KOMPAS.com – Direktur Program Dompet Dhuafa Bambang Suherman mengatakan, Dompet Dhuafa berkomitmen terhadap isu kemanusiaan di seluruh dunia, termasuk Pengungsi Rohingnya
Salah satunya adalah di Cox's Bar, Bangladesh. Bambang mengatakan masalah kemanusiaan di sana terasa begitu berat.
“Dompet Dhuafa harus tetap ada di sana. Jadi kami memperbaharui kerja sama dengan ANTAR Society for Development untuk memastikan Dompet Dhuafa masih terlibat dalam ruang-ruang kepedulian,” kata Bambang.
ANTAR Society for Development merupakan sebuah lembaga non-profit pemerintahan asal Bangladesh.
Dompet Dhuafa mengadakan kolaborasi dengan ANTAR, dalam bentuk penyaluran dana dan pelaksanaan program kesehatan, Jumat (29/11/2019).

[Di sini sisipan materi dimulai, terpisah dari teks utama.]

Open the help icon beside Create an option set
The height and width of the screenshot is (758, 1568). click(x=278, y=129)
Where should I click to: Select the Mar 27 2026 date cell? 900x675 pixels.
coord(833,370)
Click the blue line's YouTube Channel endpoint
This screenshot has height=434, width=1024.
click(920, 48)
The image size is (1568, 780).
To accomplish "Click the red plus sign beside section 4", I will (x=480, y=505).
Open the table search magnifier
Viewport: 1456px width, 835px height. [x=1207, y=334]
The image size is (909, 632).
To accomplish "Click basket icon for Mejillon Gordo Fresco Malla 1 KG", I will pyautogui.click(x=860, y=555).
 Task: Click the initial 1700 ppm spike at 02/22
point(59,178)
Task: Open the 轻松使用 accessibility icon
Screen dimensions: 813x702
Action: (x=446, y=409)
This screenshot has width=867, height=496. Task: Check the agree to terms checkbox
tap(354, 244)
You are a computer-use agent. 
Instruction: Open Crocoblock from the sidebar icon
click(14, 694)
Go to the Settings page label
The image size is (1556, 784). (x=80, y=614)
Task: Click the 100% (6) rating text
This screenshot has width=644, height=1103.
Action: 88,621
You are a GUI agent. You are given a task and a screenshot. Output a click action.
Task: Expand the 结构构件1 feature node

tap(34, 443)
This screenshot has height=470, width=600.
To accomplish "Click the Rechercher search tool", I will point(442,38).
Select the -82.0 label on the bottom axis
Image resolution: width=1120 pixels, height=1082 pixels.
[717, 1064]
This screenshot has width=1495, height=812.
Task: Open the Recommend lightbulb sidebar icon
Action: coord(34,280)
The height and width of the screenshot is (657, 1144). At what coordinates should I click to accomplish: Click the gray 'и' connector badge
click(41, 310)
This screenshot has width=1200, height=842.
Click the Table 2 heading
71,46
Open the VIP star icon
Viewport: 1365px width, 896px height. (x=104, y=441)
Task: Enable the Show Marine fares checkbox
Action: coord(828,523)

Baca juga: Ribuan Pengungsi Rohingya di Bangladesh Sepakat Pindah ke Pulau di Teluk Benggala
Kolaborasi meliputi pengadaan obat-obatan, dan pelayanan kesehatan keliling untuk 36 kamp di wilayah Kutupalong, Cox's Bazar, hingga Februari 2020.
Dalam keterangan tertulisnya Senin (12/2/2019), Dompet Dhuafa menjelaskan, saat ini keterlibatan Gambia dalam permasalahan Rohingnya kembali memunculkan perdebatan polemik dugaan genosida terhadap etnis di Myanmar.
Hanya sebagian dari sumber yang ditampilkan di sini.